*Your instructions*. The lines below, from the one containing "Open the more tools ellipsis menu" through the one containing "The height and", should be set down exactly, with no pictures and nothing else.

Dataset records
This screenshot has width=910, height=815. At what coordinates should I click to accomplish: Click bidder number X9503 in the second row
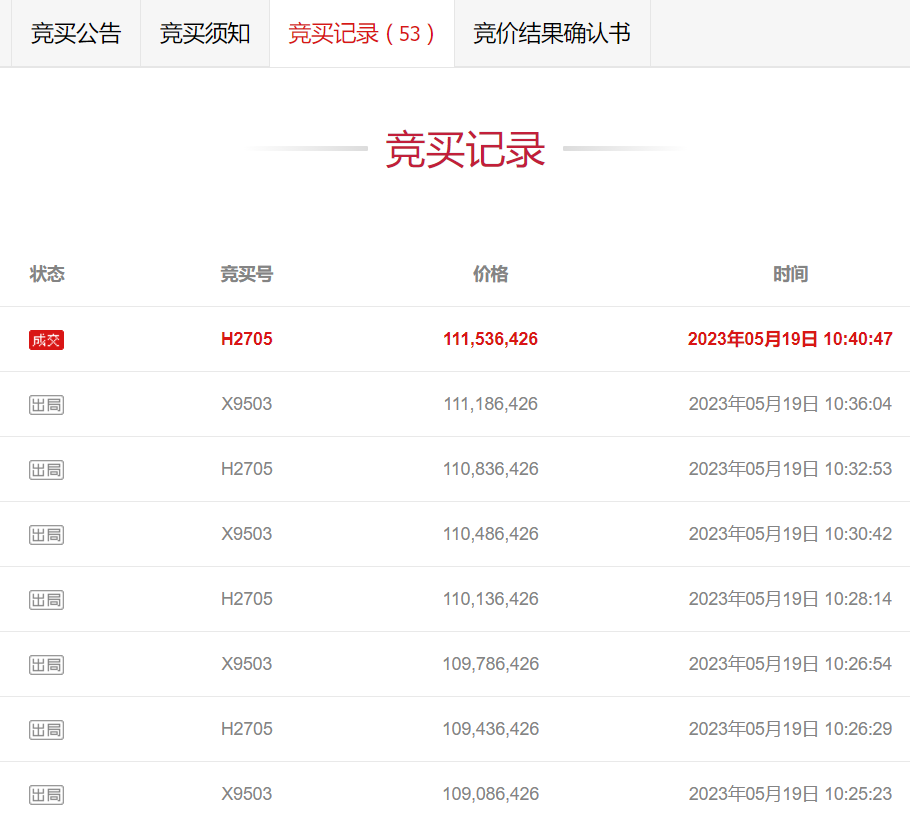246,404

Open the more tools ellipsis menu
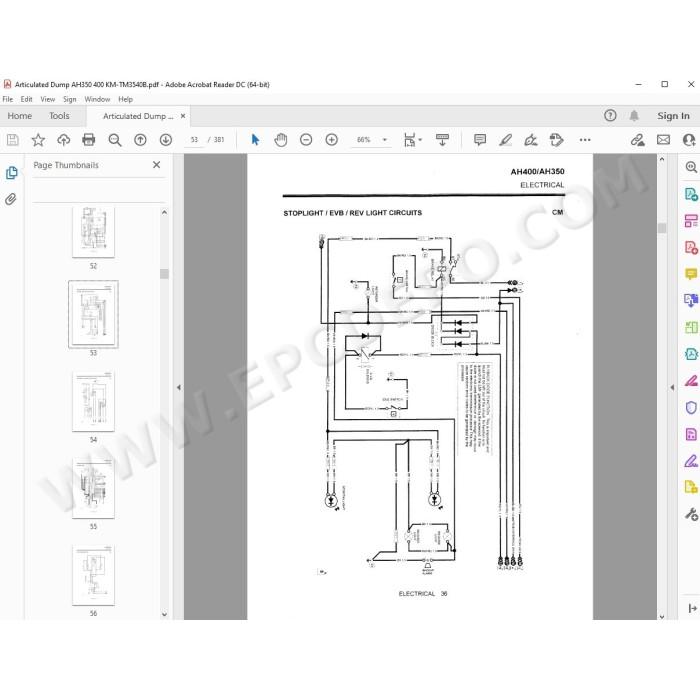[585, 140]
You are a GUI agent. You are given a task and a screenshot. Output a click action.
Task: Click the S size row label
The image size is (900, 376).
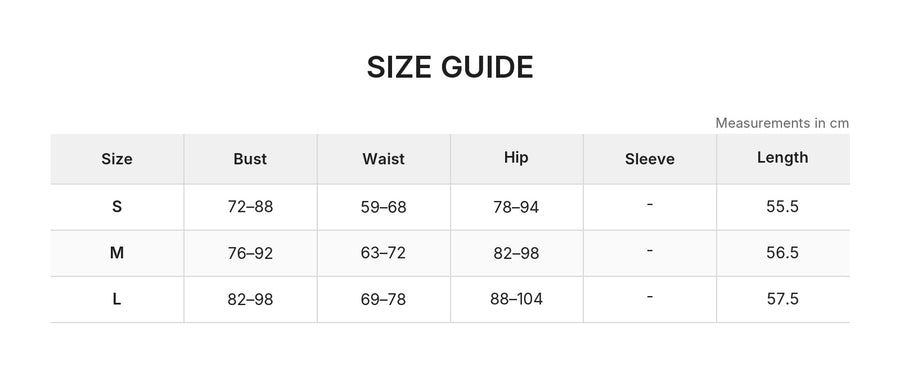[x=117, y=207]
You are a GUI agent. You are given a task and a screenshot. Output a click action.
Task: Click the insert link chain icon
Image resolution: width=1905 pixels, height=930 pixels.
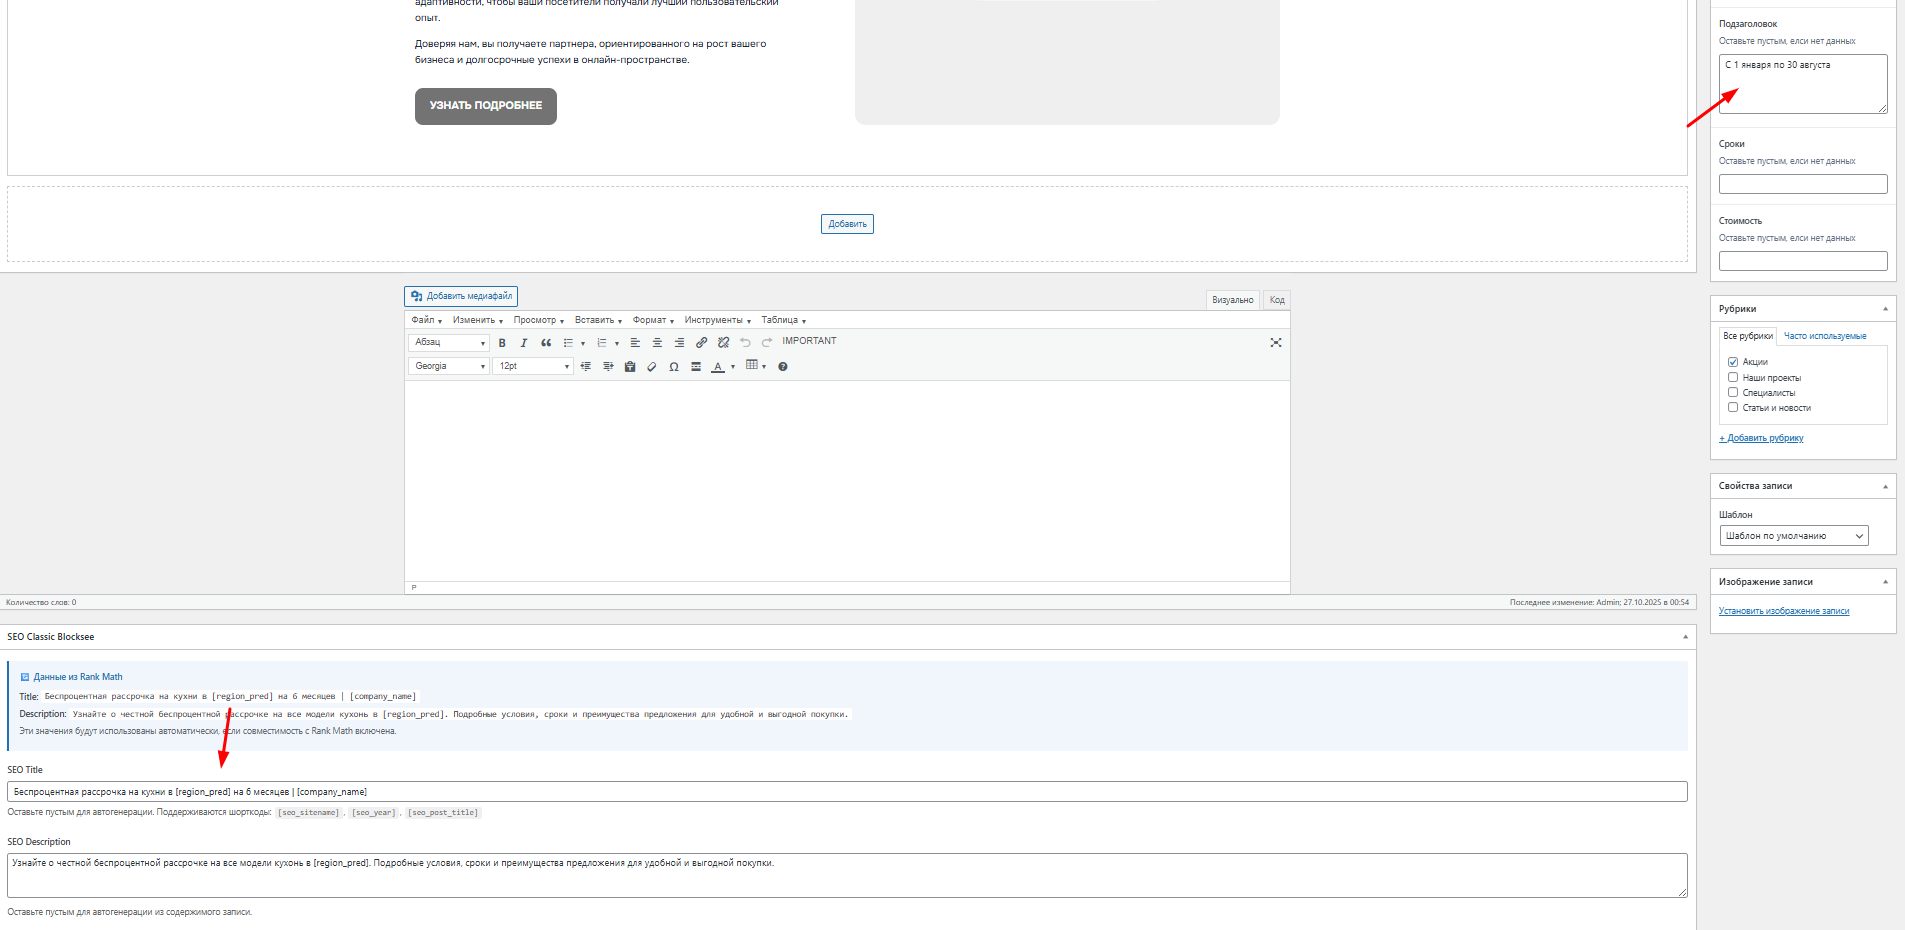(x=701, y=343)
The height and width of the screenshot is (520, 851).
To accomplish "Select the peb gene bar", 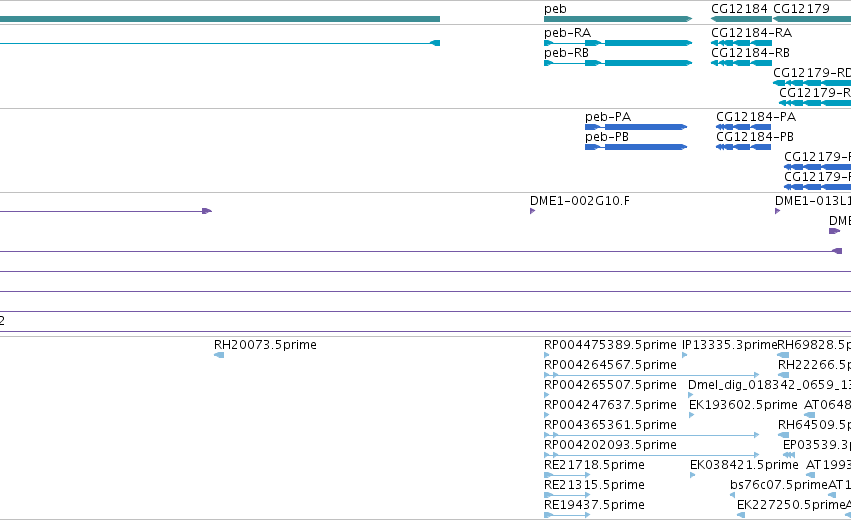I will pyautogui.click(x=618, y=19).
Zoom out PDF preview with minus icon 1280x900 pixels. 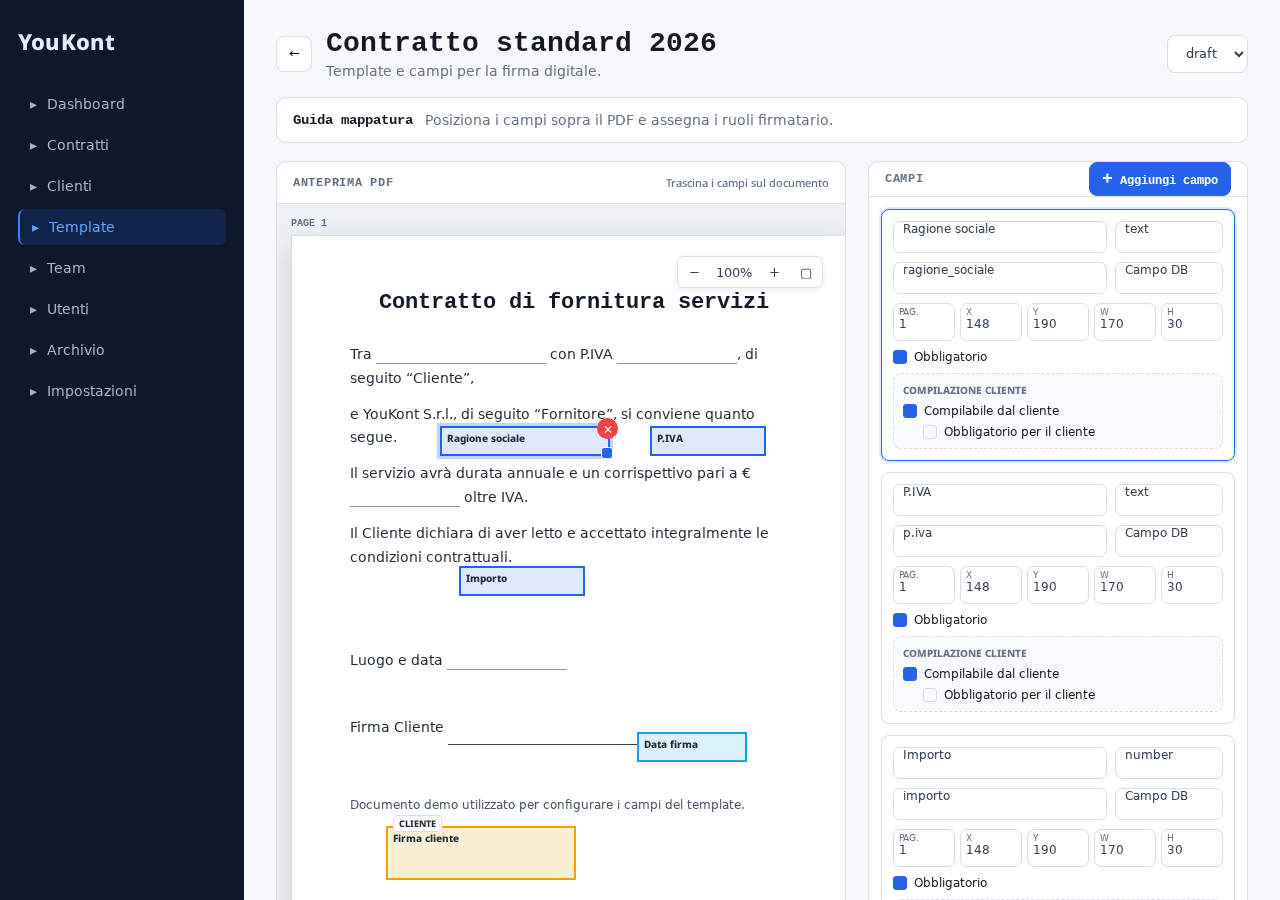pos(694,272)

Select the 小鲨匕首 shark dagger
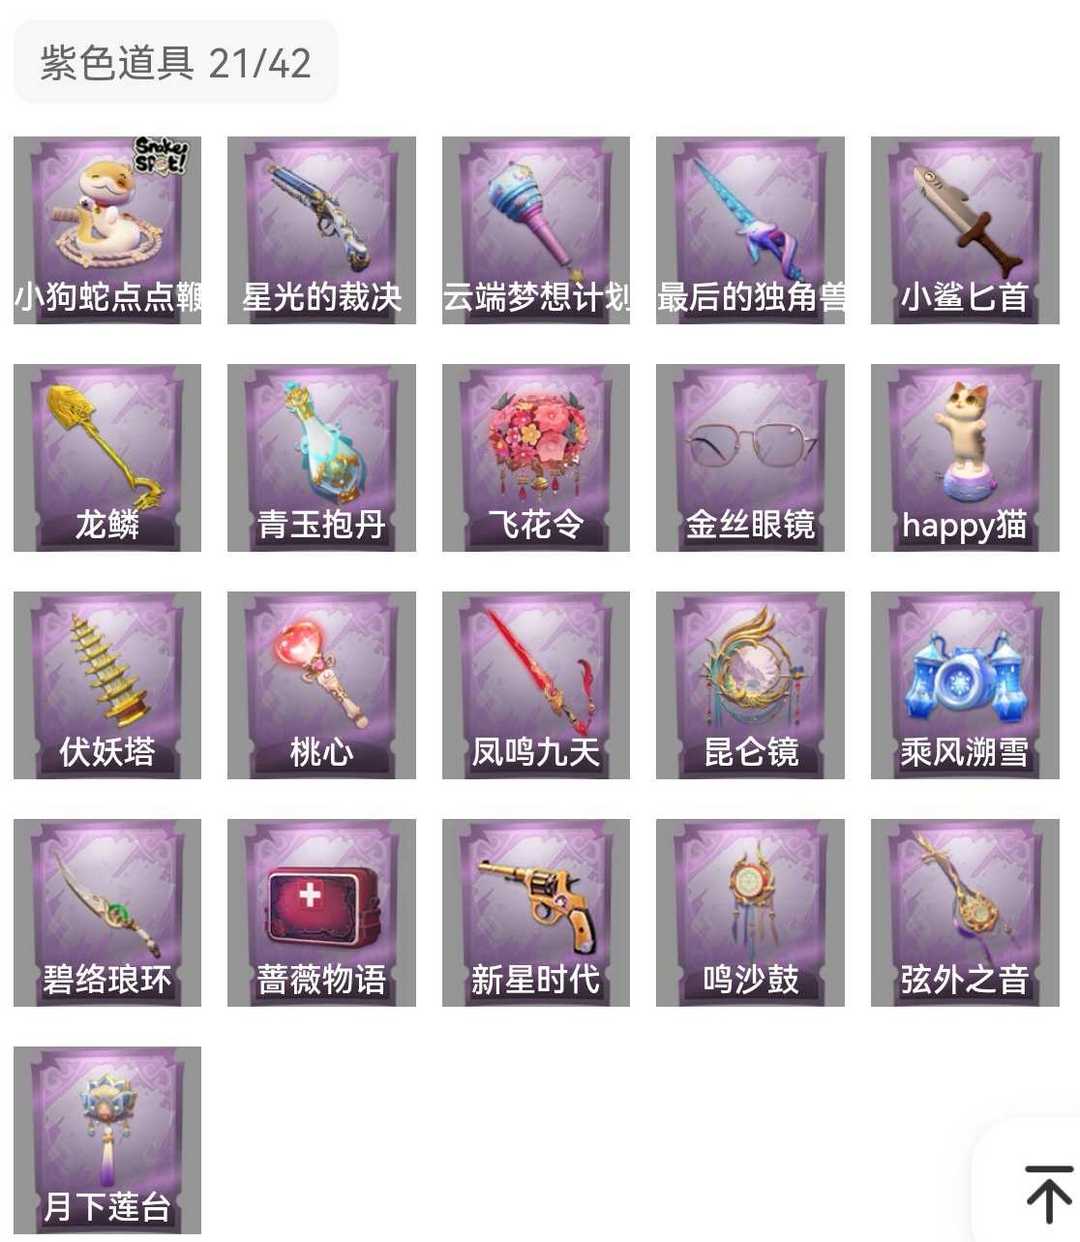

*Solution to this task*.
Open the more tools ellipsis menu
[585, 140]
You are a GUI agent. You are given a task and a screenshot. Output a click action.
Task: Click the S size row label
The image size is (900, 376).
[x=117, y=207]
You are a GUI agent. You are given a task and a screenshot. Output a click action.
Task: Click the insert link chain icon
Image resolution: width=1905 pixels, height=930 pixels.
(x=701, y=343)
The height and width of the screenshot is (520, 851).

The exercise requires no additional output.